_Exercise requirements_
Here is the listing. Print it exactly.

_Source data_
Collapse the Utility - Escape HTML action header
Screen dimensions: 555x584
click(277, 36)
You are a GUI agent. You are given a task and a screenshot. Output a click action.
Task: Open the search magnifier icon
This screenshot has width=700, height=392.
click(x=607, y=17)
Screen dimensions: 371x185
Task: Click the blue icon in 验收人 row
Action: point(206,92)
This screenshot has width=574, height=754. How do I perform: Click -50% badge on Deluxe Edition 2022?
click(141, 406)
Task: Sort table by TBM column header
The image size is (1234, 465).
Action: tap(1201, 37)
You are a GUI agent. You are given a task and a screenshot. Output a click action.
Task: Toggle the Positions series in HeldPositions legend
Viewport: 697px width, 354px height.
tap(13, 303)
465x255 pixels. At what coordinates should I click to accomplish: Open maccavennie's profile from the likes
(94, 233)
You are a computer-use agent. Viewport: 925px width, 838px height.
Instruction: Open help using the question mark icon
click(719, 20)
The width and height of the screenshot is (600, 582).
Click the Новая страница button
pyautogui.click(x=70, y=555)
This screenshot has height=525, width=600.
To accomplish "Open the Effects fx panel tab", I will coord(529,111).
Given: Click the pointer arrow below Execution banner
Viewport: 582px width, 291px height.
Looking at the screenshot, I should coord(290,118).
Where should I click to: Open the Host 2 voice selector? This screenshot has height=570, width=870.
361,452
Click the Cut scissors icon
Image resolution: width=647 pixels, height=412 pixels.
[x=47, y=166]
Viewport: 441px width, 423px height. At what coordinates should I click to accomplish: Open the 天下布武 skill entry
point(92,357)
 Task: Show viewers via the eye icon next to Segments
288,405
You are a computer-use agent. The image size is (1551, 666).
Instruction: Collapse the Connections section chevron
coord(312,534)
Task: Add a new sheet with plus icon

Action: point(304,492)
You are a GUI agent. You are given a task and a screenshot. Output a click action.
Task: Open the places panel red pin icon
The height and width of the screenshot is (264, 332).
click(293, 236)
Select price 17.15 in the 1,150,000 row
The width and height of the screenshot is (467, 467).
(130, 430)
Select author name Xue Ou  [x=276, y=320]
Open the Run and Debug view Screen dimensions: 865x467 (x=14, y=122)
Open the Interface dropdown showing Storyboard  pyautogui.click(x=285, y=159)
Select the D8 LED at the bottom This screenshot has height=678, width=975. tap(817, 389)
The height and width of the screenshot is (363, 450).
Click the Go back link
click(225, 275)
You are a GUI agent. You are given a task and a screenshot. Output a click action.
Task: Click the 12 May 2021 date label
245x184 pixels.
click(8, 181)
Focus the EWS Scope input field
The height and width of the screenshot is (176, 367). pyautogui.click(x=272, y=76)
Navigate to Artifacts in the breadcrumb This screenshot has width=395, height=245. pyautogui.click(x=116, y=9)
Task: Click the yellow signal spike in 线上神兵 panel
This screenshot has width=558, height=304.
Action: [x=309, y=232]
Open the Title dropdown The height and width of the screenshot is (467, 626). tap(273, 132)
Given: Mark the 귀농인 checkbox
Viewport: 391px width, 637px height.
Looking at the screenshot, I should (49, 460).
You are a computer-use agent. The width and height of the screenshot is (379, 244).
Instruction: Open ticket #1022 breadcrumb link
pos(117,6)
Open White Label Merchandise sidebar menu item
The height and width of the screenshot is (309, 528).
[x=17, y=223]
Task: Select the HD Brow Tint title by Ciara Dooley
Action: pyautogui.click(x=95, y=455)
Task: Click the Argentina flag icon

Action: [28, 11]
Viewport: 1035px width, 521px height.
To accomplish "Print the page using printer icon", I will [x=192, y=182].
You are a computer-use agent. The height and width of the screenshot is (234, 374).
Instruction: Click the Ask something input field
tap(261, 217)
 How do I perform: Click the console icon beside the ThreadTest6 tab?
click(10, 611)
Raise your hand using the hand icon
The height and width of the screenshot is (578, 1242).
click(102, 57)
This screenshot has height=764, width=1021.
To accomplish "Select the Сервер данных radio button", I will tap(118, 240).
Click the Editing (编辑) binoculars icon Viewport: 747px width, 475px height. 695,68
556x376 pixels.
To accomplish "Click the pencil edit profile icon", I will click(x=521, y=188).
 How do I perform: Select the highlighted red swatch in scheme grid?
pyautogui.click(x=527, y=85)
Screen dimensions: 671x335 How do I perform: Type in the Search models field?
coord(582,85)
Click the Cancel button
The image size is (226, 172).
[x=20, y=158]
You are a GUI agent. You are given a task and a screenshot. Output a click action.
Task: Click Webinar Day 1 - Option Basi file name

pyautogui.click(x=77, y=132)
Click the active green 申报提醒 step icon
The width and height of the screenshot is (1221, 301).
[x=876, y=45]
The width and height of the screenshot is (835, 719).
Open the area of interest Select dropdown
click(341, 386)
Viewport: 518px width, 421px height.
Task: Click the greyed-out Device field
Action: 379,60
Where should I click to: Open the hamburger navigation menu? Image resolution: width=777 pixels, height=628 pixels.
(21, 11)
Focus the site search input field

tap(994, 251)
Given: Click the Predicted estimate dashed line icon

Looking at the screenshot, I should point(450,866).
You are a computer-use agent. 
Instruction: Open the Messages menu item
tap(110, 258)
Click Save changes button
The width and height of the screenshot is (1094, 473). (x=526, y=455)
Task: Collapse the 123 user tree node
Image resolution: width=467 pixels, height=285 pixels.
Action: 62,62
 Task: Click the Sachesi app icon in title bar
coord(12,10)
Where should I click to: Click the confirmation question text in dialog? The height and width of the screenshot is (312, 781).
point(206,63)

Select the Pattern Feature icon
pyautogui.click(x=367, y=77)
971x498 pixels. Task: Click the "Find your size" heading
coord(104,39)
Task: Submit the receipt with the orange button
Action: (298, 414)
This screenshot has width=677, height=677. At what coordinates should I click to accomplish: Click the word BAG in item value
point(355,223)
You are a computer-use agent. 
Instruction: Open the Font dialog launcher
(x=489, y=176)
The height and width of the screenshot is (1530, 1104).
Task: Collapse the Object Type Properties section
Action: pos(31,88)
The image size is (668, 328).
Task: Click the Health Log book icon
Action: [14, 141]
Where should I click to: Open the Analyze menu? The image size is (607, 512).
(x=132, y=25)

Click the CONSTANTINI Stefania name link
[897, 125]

_Solution for this task_
Collapse the Utility - Escape HTML action header
Screen dimensions: 555x584
click(277, 36)
You are a GUI agent. You are given a task and a screenshot. Output a click action.
Task: Open the search magnifier icon
This screenshot has width=700, height=392.
click(x=607, y=17)
Screen dimensions: 371x185
Task: Click the blue icon in 验收人 row
Action: point(206,92)
This screenshot has width=574, height=754. How do I perform: Click -50% badge on Deluxe Edition 2022?
click(141, 406)
Task: Sort table by TBM column header
The image size is (1234, 465).
Action: tap(1201, 37)
You are a GUI agent. You are given a task and a screenshot. Output a click action.
Task: Toggle the Positions series in HeldPositions legend
Viewport: 697px width, 354px height.
tap(13, 303)
465x255 pixels. At what coordinates should I click to accomplish: Open maccavennie's profile from the likes
(94, 233)
You are a computer-use agent. Viewport: 925px width, 838px height.
Instruction: Open help using the question mark icon
click(719, 20)
The width and height of the screenshot is (600, 582).
Click the Новая страница button
pyautogui.click(x=70, y=555)
This screenshot has height=525, width=600.
To accomplish "Open the Effects fx panel tab", I will coord(529,111).
Given: Click the pointer arrow below Execution banner
Viewport: 582px width, 291px height.
Looking at the screenshot, I should coord(290,118).
Where should I click to: Open the Host 2 voice selector? This screenshot has height=570, width=870.
361,452
Click the Cut scissors icon
Image resolution: width=647 pixels, height=412 pixels.
[x=47, y=166]
Viewport: 441px width, 423px height. At what coordinates should I click to accomplish: Open the 天下布武 skill entry
point(92,357)
 Task: Show viewers via the eye icon next to Segments
288,405
You are a computer-use agent. The image size is (1551, 666).
Instruction: Collapse the Connections section chevron
coord(312,534)
Task: Add a new sheet with plus icon

Action: point(304,492)
You are a GUI agent. You are given a task and a screenshot. Output a click action.
Task: Open the places panel red pin icon
The height and width of the screenshot is (264, 332).
click(293, 236)
Select price 17.15 in the 1,150,000 row
The width and height of the screenshot is (467, 467).
(130, 430)
Select author name Xue Ou  [x=276, y=320]
Open the Run and Debug view Screen dimensions: 865x467 (x=14, y=122)
Open the Interface dropdown showing Storyboard  pyautogui.click(x=285, y=159)
Select the D8 LED at the bottom This screenshot has height=678, width=975. tap(817, 389)
The height and width of the screenshot is (363, 450).
Click the Go back link
click(225, 275)
You are a GUI agent. You are given a task and a screenshot. Output a click action.
Task: Click the 12 May 2021 date label
245x184 pixels.
click(8, 181)
Focus the EWS Scope input field
The height and width of the screenshot is (176, 367). pyautogui.click(x=272, y=76)
Navigate to Artifacts in the breadcrumb This screenshot has width=395, height=245. pyautogui.click(x=116, y=9)
Task: Click the yellow signal spike in 线上神兵 panel
This screenshot has width=558, height=304.
Action: [x=309, y=232]
Open the Title dropdown The height and width of the screenshot is (467, 626). tap(273, 132)
Given: Mark the 귀농인 checkbox
Viewport: 391px width, 637px height.
Looking at the screenshot, I should (49, 460).
You are a computer-use agent. The width and height of the screenshot is (379, 244).
Instruction: Open ticket #1022 breadcrumb link
pos(117,6)
Open White Label Merchandise sidebar menu item
The height and width of the screenshot is (309, 528).
[x=17, y=223]
Task: Select the HD Brow Tint title by Ciara Dooley
Action: pyautogui.click(x=95, y=455)
Task: Click the Argentina flag icon

Action: [28, 11]
Viewport: 1035px width, 521px height.
To accomplish "Print the page using printer icon", I will [x=192, y=182].
You are a computer-use agent. The height and width of the screenshot is (234, 374).
Instruction: Click the Ask something input field
tap(261, 217)
 How do I perform: Click the console icon beside the ThreadTest6 tab?
click(10, 611)
Raise your hand using the hand icon
The height and width of the screenshot is (578, 1242).
click(102, 57)
This screenshot has height=764, width=1021.
To accomplish "Select the Сервер данных radio button", I will tap(118, 240).
Click the Editing (编辑) binoculars icon Viewport: 747px width, 475px height. 695,68
556x376 pixels.
To accomplish "Click the pencil edit profile icon", I will click(x=521, y=188).
 How do I perform: Select the highlighted red swatch in scheme grid?
pyautogui.click(x=527, y=85)
Screen dimensions: 671x335 How do I perform: Type in the Search models field?
coord(582,85)
Click the Cancel button
The image size is (226, 172).
[x=20, y=158]
You are a GUI agent. You are given a task and a screenshot. Output a click action.
Task: Click Webinar Day 1 - Option Basi file name

pyautogui.click(x=77, y=132)
Click the active green 申报提醒 step icon
The width and height of the screenshot is (1221, 301).
[x=876, y=45]
The width and height of the screenshot is (835, 719).
Open the area of interest Select dropdown
click(341, 386)
Viewport: 518px width, 421px height.
Task: Click the greyed-out Device field
Action: 379,60
Where should I click to: Open the hamburger navigation menu? Image resolution: width=777 pixels, height=628 pixels.
(21, 11)
Focus the site search input field

tap(994, 251)
Given: Click the Predicted estimate dashed line icon

Looking at the screenshot, I should point(450,866).
You are a computer-use agent. 
Instruction: Open the Messages menu item
tap(110, 258)
Click Save changes button
The width and height of the screenshot is (1094, 473). (x=526, y=455)
Task: Collapse the 123 user tree node
Image resolution: width=467 pixels, height=285 pixels.
Action: 62,62
 Task: Click the Sachesi app icon in title bar
coord(12,10)
Where should I click to: Click the confirmation question text in dialog? The height and width of the screenshot is (312, 781).
point(206,63)

Select the Pattern Feature icon
pyautogui.click(x=367, y=77)
971x498 pixels. Task: Click the "Find your size" heading
coord(104,39)
Task: Submit the receipt with the orange button
Action: (298, 414)
This screenshot has width=677, height=677. At what coordinates should I click to accomplish: Click the word BAG in item value
point(355,223)
You are a computer-use agent. 
Instruction: Open the Font dialog launcher
(x=489, y=176)
The height and width of the screenshot is (1530, 1104).
Task: Collapse the Object Type Properties section
Action: pos(31,88)
The image size is (668, 328).
Task: Click the Health Log book icon
Action: [14, 141]
Where should I click to: Open the Analyze menu? The image size is (607, 512).
(x=132, y=25)

Click the CONSTANTINI Stefania name link
[897, 125]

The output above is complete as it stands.